Qu’est-ce que le revenge porn ?

Le phénomène du « revenge porn » ou vengeance pornographique a connu une médiatisation récente, notamment du fait qu’à l’occasion du projet de loi pour une République numérique, les députés ont souhaité prévoir une incrimination. Il s’agit de diffuser du contenu sexuellement explicite en ligne sans le consentement de la personne qui y figure. Ce contenu ne consiste pas « seulement » en des photographies ou des vidéos mais, généralement, on y trouvera des noms, des prénoms, des adresses, des numéros de téléphone, la profession ou parfois même le nom de l’entreprise dans laquelle travaille la personne concernée. Il n’est d’ailleurs pas rare que cette diffusion s’accompagne de harcèlement.

Cette diffusion est souvent le fait d’un ancien partenaire. Elle peut toutefois également être le fait d’un cybercriminel : « Versez-moi la somme de X euros et je ne diffuse pas votre sextape ». Dans ce cas, cela ne sera évidemment plus qualifié de « revenge porn« .

Dans les deux cas, les députés français ont souhaité sanctionner ces atteintes au droit au respect de la vie privée par une incrimination spécifique.

Pourquoi une incrimination spécifique ?

Les députés ont adopté un amendement visant à sanctionner le revenge porn.Aux termes de l’article 226-1 du code pénal, le consentement est présumé si les personnes figurant sur les photographies ou vidéos ne se sont pas opposées alors qu’elles étaient en mesure de le faire. Or, certaines personnes ont pu accepter d’être prises en photographie mais pas une diffusion en ligne. L’amendement n°841 adopté le 21 janvier 2016 introduit donc la notion de consentement exprès. Il est ainsi rédigé:

« Est puni de 18 mois d’emprisonnement et de 60 000 euros d’amende le fait de transmettre ou de diffuser sans le consentement exprès de la personne, l’image ou la voix de celle-ci, prise dans un lieu public ou privé, dès lors qu’elle présente un caractère sexuel ».

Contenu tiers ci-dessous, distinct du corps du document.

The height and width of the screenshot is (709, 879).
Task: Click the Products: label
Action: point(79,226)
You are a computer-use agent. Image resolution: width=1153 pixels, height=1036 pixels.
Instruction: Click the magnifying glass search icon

Par ailleurs, il est question dans l’article 226-1 du code pénal de l’image d’une personne se trouvant dans un lieu privé. Les députés ont pris en compte les nouvelles technologies (Photoshop et autres logiciels de traitement d’image) qui permettent de modifier l’arrière-plan de la photographie. En outre, une personne a très bien pu être filmée sur une plage, lieu public… L’amendement prévoit donc que la sanction peut être prononcée sans considération du caractère public ou privé du lieu.

La France s’apprête ainsi à rejoindre d’autres Etats qui ont choisi de sanctionner également ces pratiques comme le Canada ou la Californie.